From: House Committee on Science, Space, and Technology
Posted: Sunday, May 6, 2007
Lennard A. Fisk, NRC Space Studies Board
May 2, 2007
Mr. Chairman, members of the subcommittee, thank you for inviting me here to testify today. My name is Lennard Fisk and I am the Thomas M. Donahue Distinguished University Professor of Space Science at the University of Michigan. I also served from 1987 to 1993 as the NASA Associate Administrator for Space Science and Applications. I appear here today in my capacity as the Chair of the National Research Council (NRC) Space Studies Board. The views I share with you today, however, are my own and not necessarily those of the NRC.
You have asked me to testify on the top three goals for NASA's Science Mission Directorate (SMD); the top three programmatic risks facing SMD; the top three strategic investments that should be made in SMD; and also to comment on the balance among the various science themes within SMD. The first three items are of course interrelated. The goals in part should be to eliminate the major risks, and identify the strategic investments needed to do so. I will thus answer these three questions as an interrelated set. I will then comment on the balance among NASA's space science disciplines.

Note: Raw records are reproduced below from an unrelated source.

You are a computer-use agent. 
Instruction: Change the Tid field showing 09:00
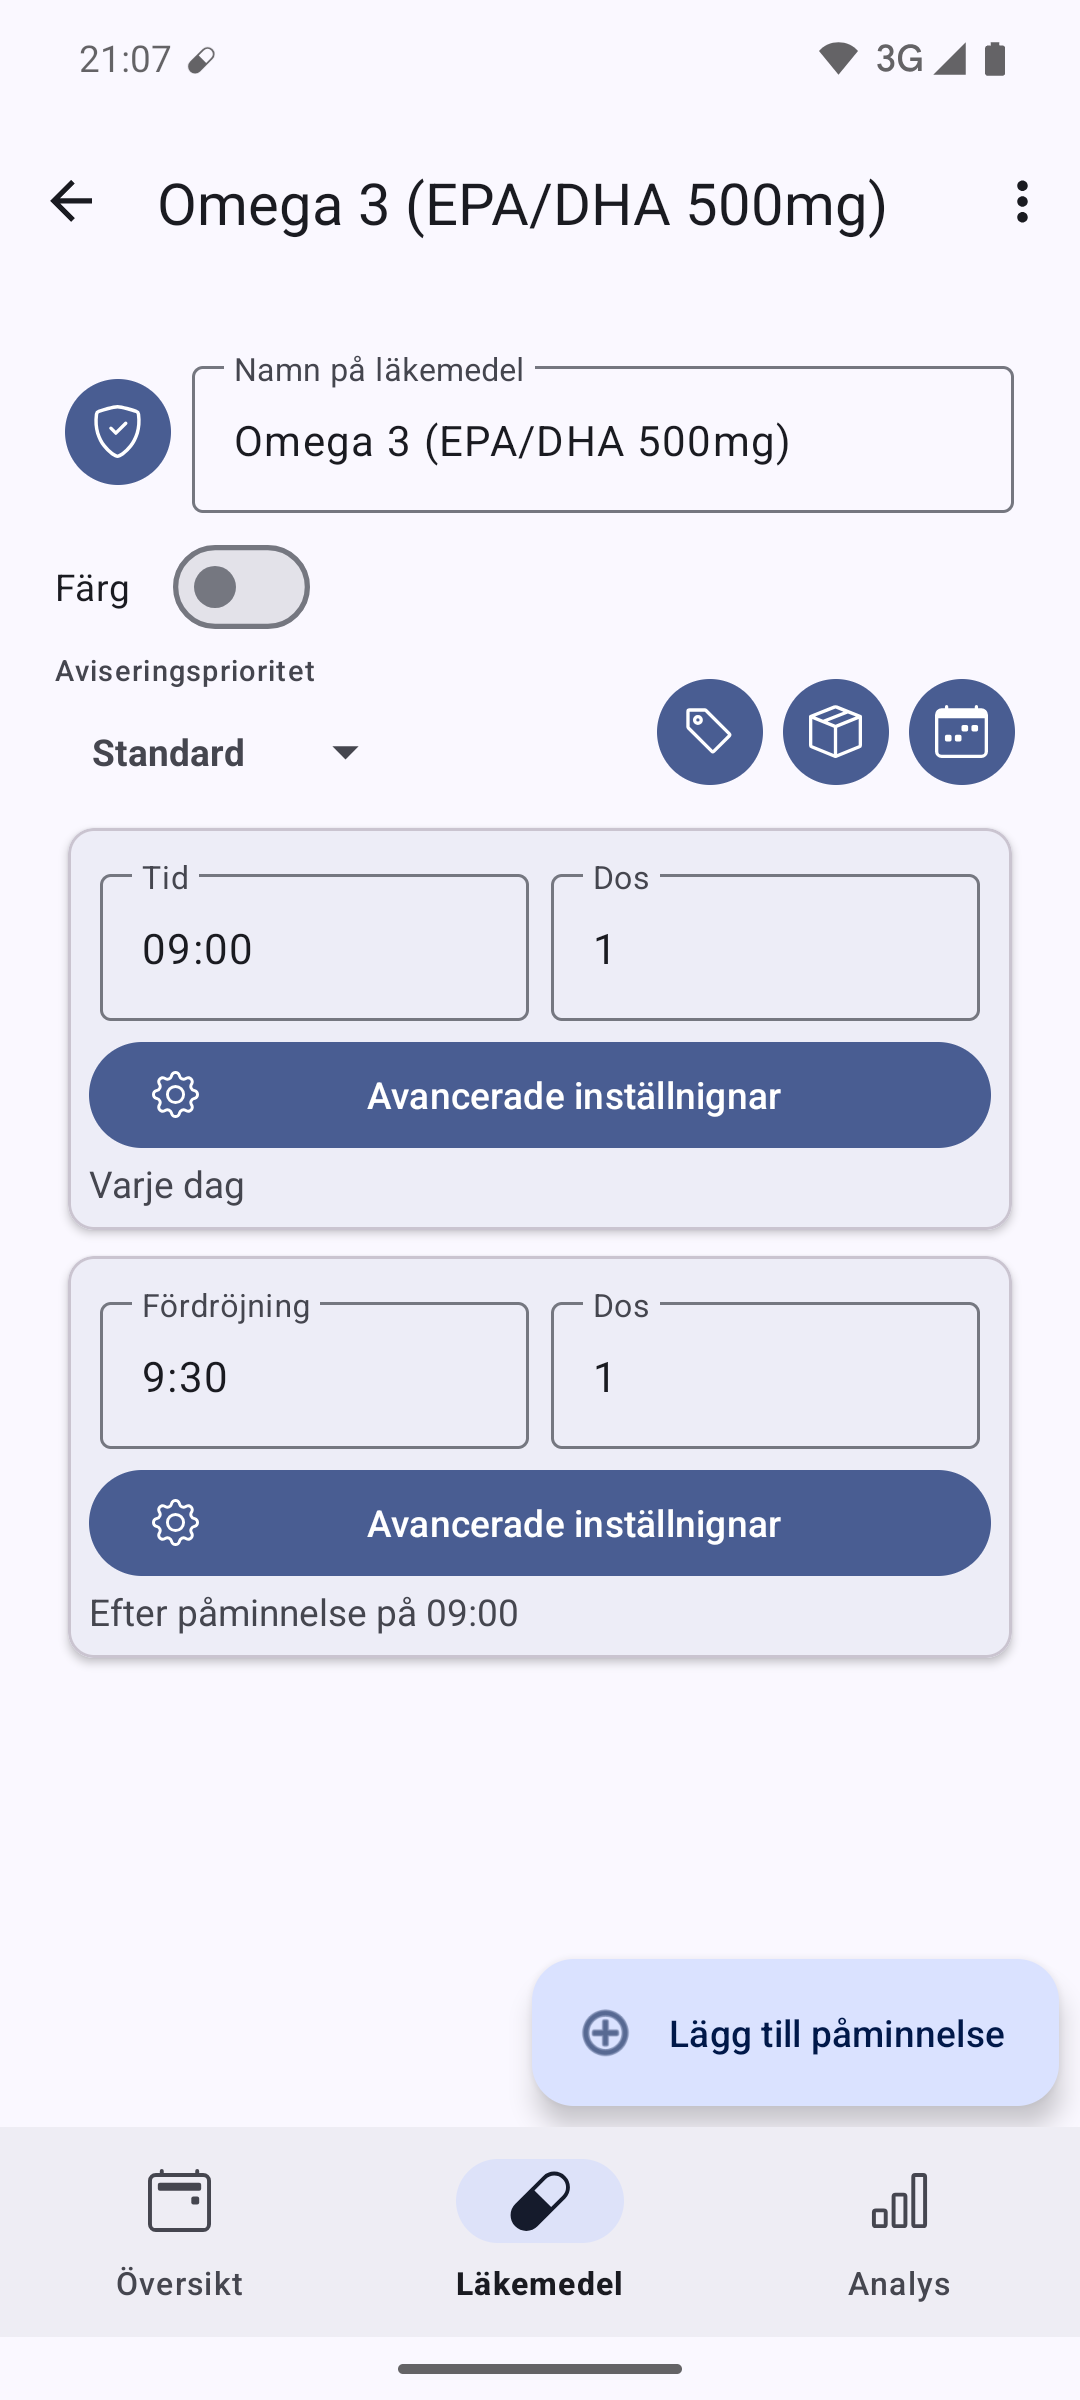tap(314, 948)
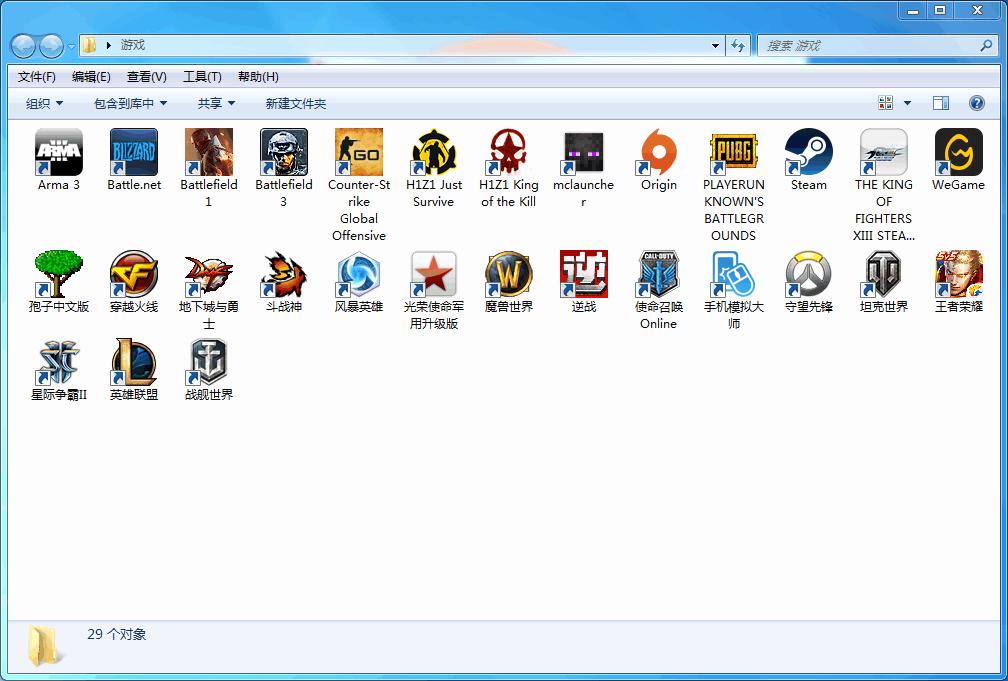Toggle the preview pane button
Image resolution: width=1008 pixels, height=681 pixels.
940,103
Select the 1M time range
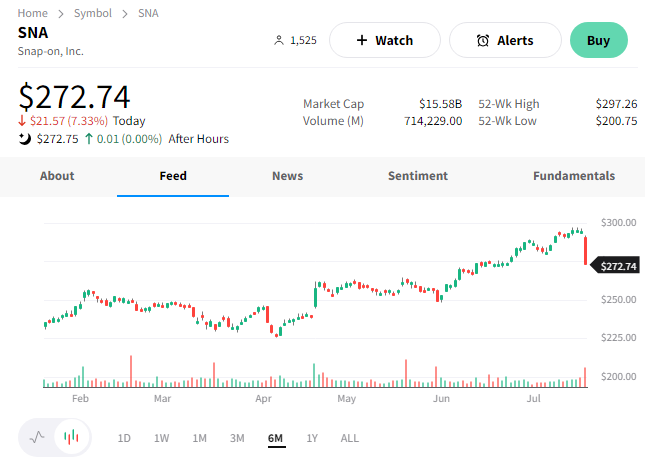This screenshot has width=645, height=461. 199,438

Before considering the questions, I would like to comment on the recent history of SMD, since this context determines the goals, the risks, and the investments required. Throughout much of the history of the space program, space and Earth science in NASA was considered to be a fixed fraction of the NASA budget. In the mid-1990s, however, that rule was discarded, and the budget for space and Earth science was allowed to grow at the same rate as non-defense discretionary spending. Human space flight was not permitted this growth, and so the budget for space and Earth science became an increasingly larger fraction of the overall NASA budget. Whether deliberate or accidental, the result was that science in NASA was considered to be part of the Nation's investments in science, not simply as a fixed part of the investments in space. This rapid growth in science, however, was not uniform. The traditional space science disciplines astrophysics, planetary sciences, and heliophysics did very well. However, even in these times of growth in science funding, Earth science was kept at a constant budget, and then in FY2000 it began a steep decline in funding.

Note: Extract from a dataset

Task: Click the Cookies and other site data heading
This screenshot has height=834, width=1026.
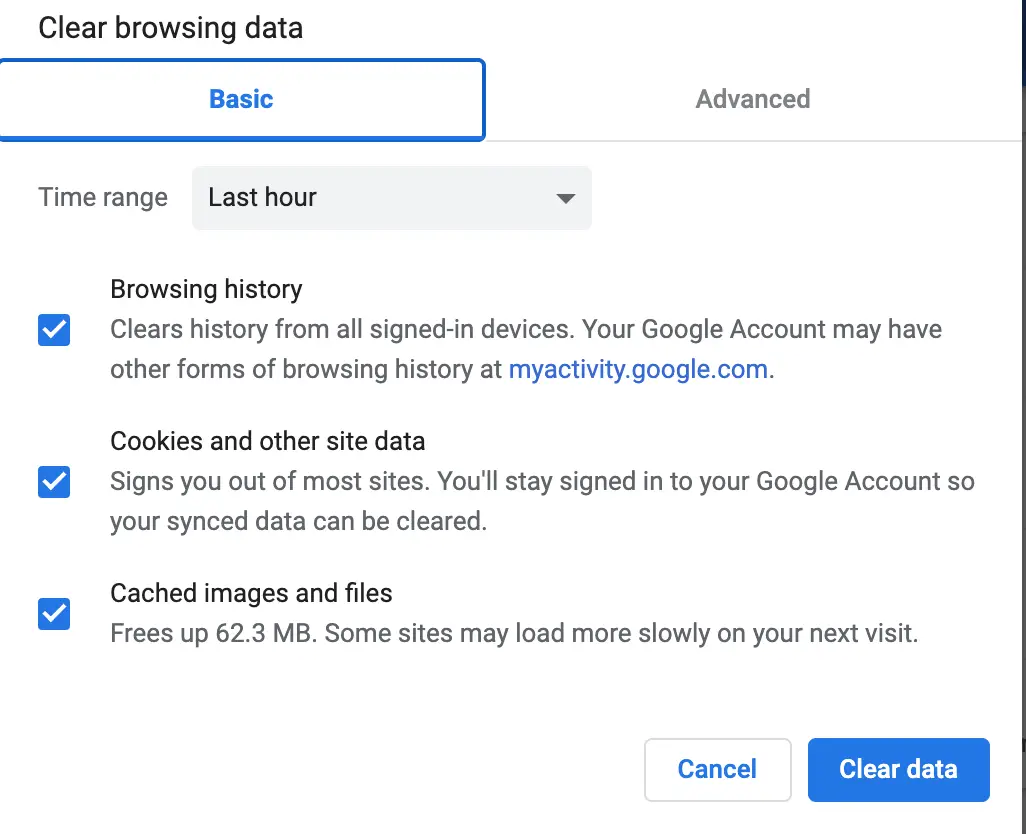Action: pos(268,442)
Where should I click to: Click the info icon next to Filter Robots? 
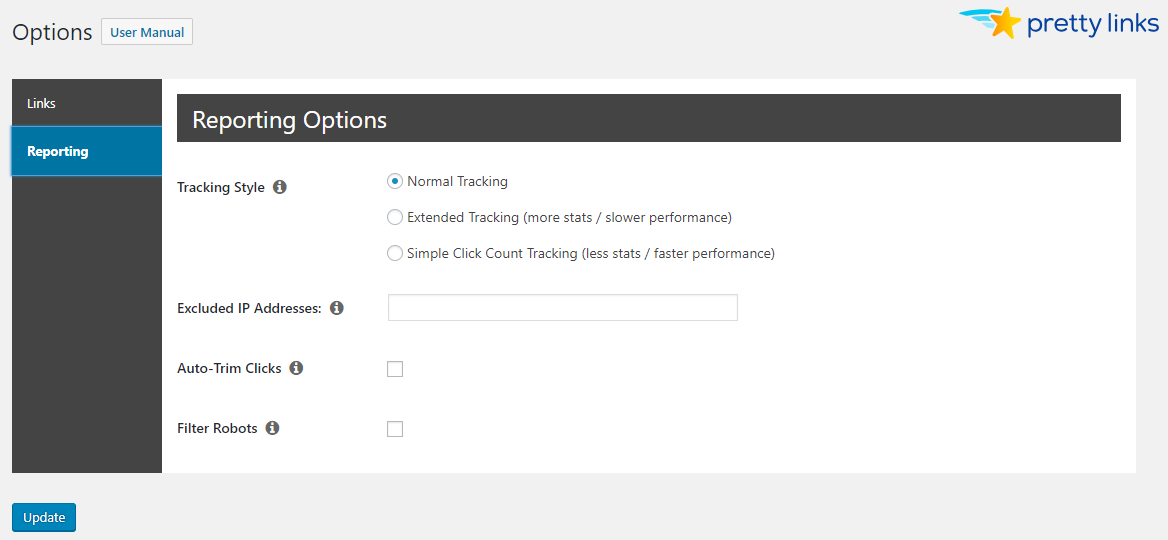coord(272,428)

With the advent of the Vision for Exploration in FY2005, to extend human presence first to the Moon and then beyond, dramatic changes have occurred in the funding for SMD. Initially, the overall funding for space and Earth science, taken together, was projected to do well. Some disciplines, favored in the Vision, did very well, in some cases at the expense of other disciplines; but summed together, the funding for space and Earth science continued to increase. However, it became increasingly obvious that NASA was not being provided with the funds required to execute the Vision; return the Shuttle to flight, and complete and use the International Space Station; maintain a healthy science program; and support its other missions such as aeronautics research. And so the squeeze was on. One by one, the funding for the various missions that NASA is responsible for have been reduced to a sub-optimum and, in some cases, critically inadequate funding level.
In the case of the funding for SMD, some $3 billion was removed from the runout budget primarily to pay for the cost of the return to flight of the Shuttle and the completion of the International Space Station. There is no way to remove that much money from a budget without causing disruptions in ongoing programs and distortions in the balance among programs. Ongoing major flight programs, well into development, have priority; new flight programs the future of the program are seriously delayed or in effect cancelled. Small flight missions and basic research support for technology development, the training of students, theory, data analysis, and new mission planning all become vulnerable when there is a sudden and unanticipated change in the expected growth in funding.
To understand the inadequacies in the SMD budget, we need to consider how science is conducted. Science is about making discoveries they can be profound discoveries that alter the concepts we hold of our place in the cosmos, or they can be minor discoveries that reveal some new aspect of a previously studied process. Discoveries lead to insight, insight to knowledge, and in some cases knowledge yields immediate applications that benefit society. Knowledge almost always benefits society in the long run.
A measure, then, of the health of a science discipline is the pace at which discoveries are being made. Similarly, the prospects for the future of a science discipline can be measured by whether there are any factors that limit the pace of discovery.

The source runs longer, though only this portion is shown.